Die Operation. Bei der Staroperation wird durch einen kleinen Schnitt am Rande der Hornhaut ein Instrument in das Auge eingeführt, mit dem durch Ultraschall das harte Linseneiweiß zerkleinert und abgesaugt wird. Die Kapsel der Linse und ihre Aufhängung am Strahlenkörper werden im Auge belassen und nehmen sodann die Kunstlinse auf, die durch den gleichen Schnitt implantiert wird. Heute gibt es für die Routine – Staroperation eine Vielzahl von Kunstlinsen – Typen, die sich durch kleine technische Details unterscheiden. Für spezielle Situationen (sekundäre Implantation, defekte Linsenkapsel, Irisverletzungen ) verfügen wir über Kunstlinsen, die den speziellen Erfordernissen des Patienten angepaßt sind. Gelegentlich entstehen während der Operation unvorhergesehene Situationen, die ein Abweichen von der ursprünglichen Planung oder Erweiterungen im chirurgischen Vorgehen erforderlich machen.

 


Ultraschall - Phakoemulsifikation. Bei der Operation können wir durch die Wahl der Kunstlinsen-Stärke die Brechkraft des Auges beeinflussen. Damit können fehlsichtige Patienten in die gewünschte Richtung korrigiert werden. Die Korrektur wird aus dem Messungen vor der Operation berechnet und landet meistens ziemlich genau (+ 1 Dioptrie) bei der gewünschten Brechkraft.
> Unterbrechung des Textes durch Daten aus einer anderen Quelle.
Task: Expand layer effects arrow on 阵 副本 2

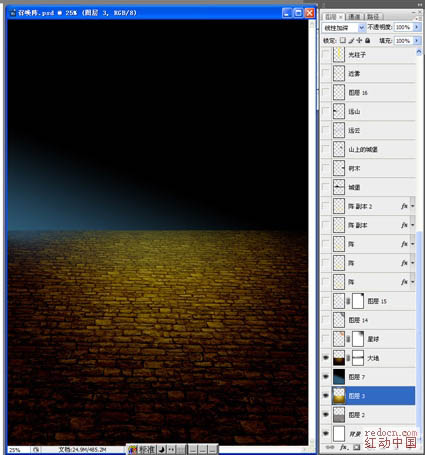Action: click(x=413, y=206)
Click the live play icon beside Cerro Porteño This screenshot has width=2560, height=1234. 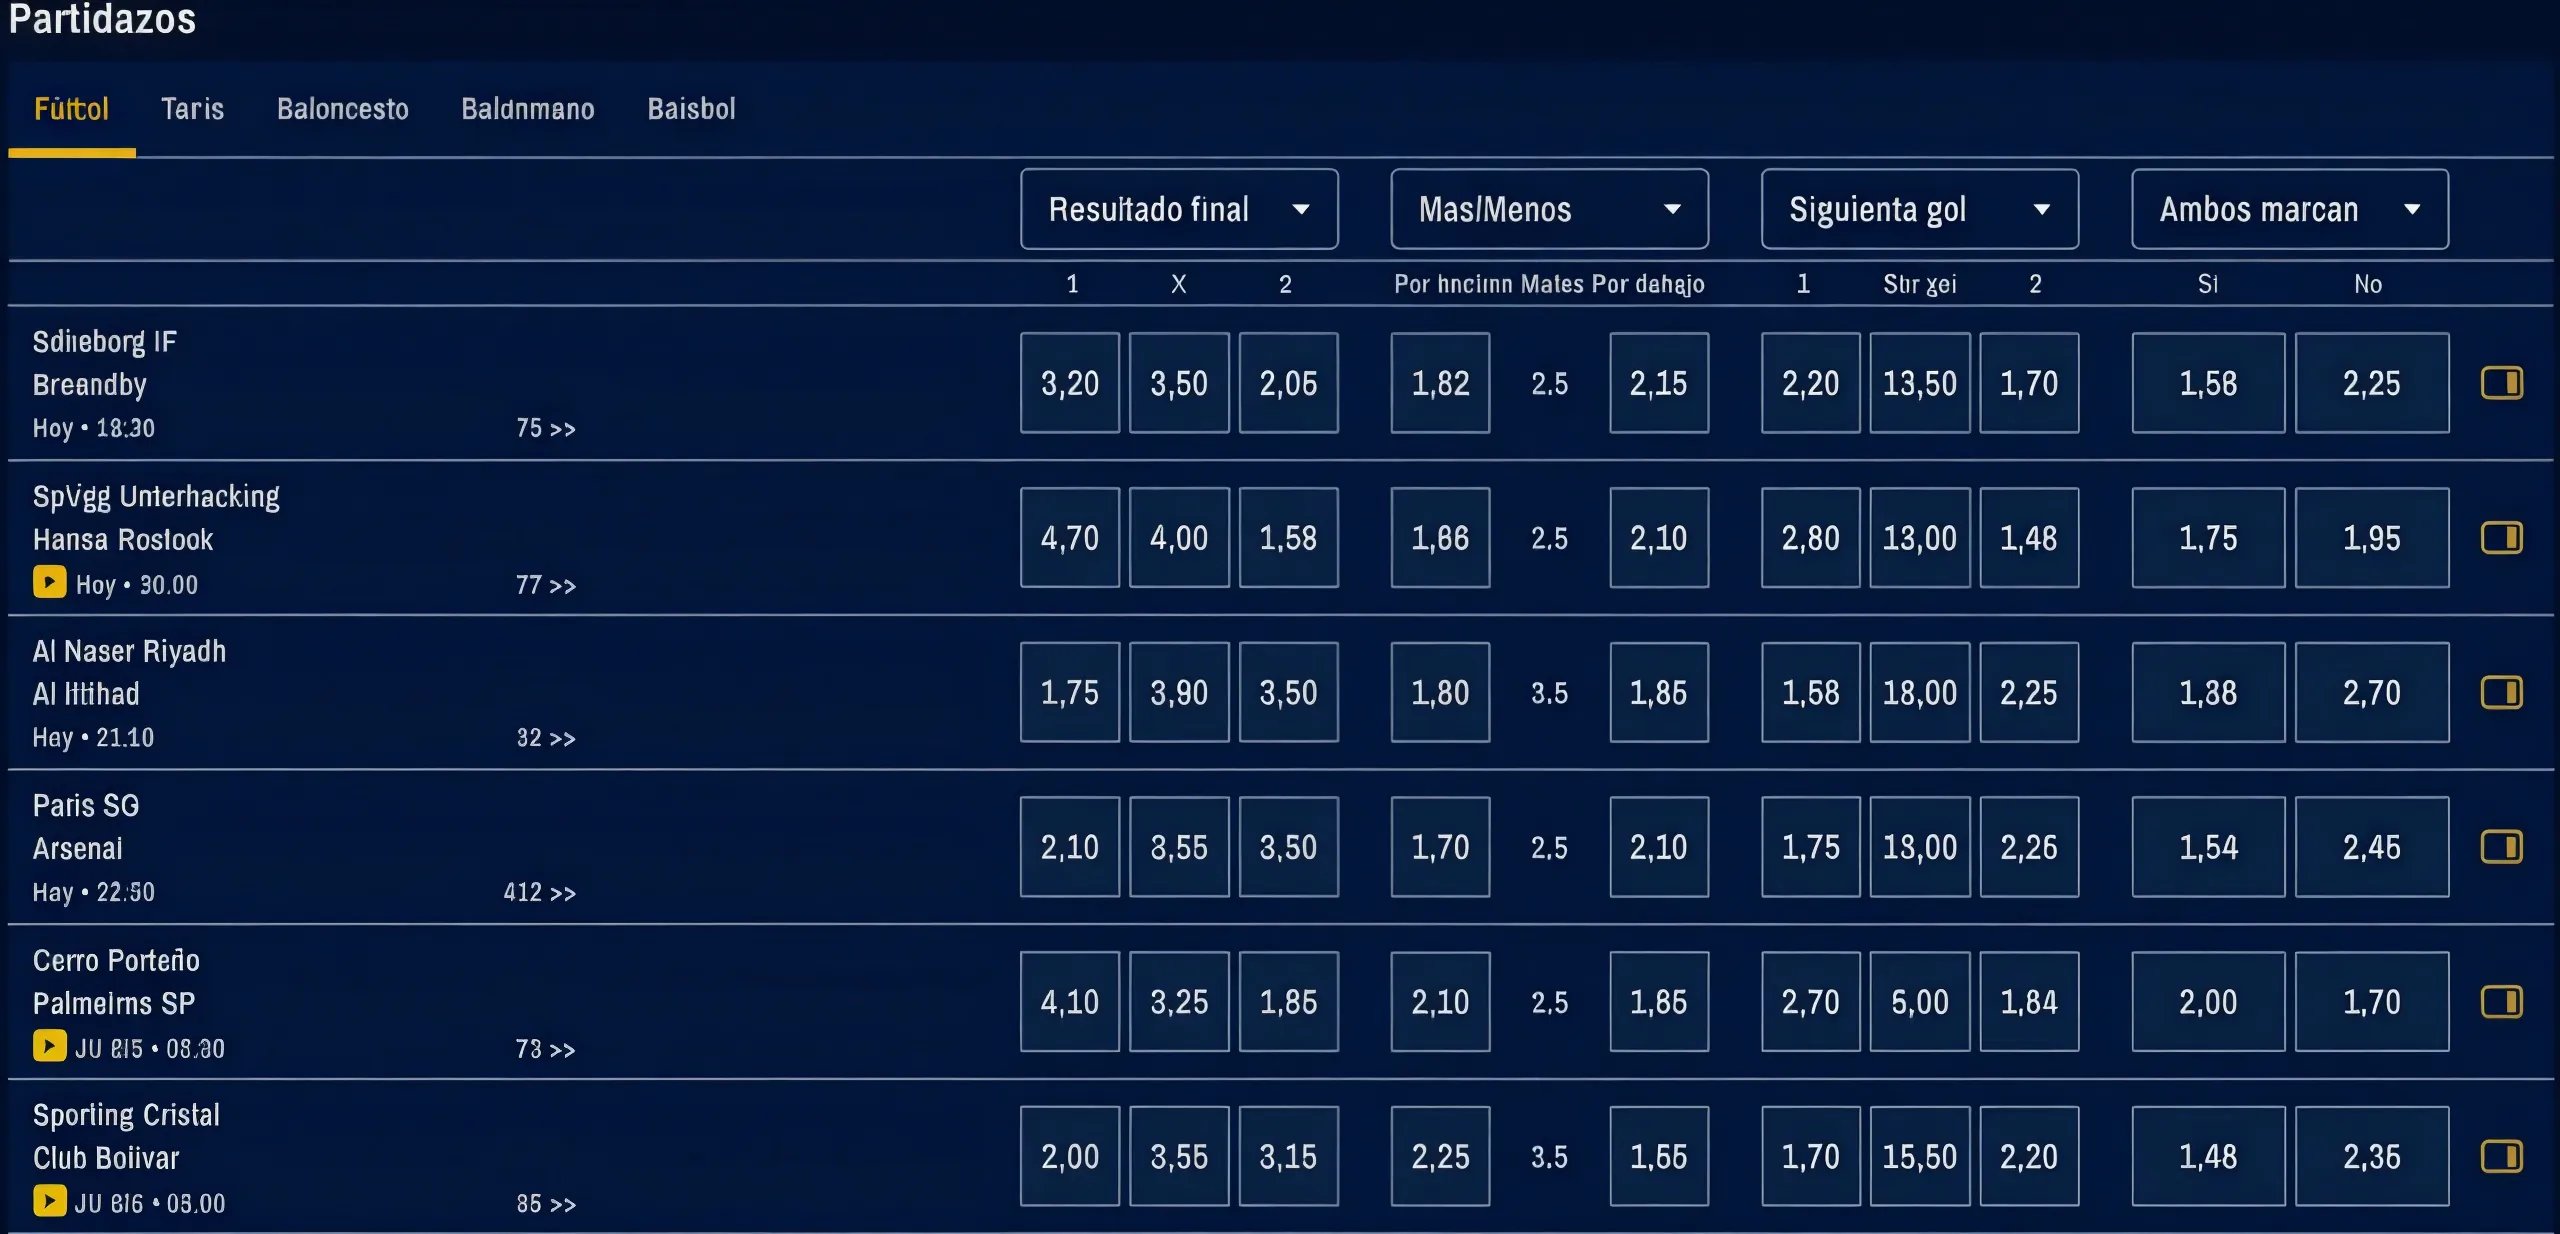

Für die meisten Patienten ist als Ziel das Einstellen einer leichten Kurzsichtigkeit vorteilhaft, da Sie dann für die meisten Tätigkeiten des Tages in der mittleren Distanz auch ohne Brille schon gut sehen. Zum Autofahren benötigen Sie dann eine leichte Fernkorrektur, zum Lesen einen relativ geringen Lesezusatz.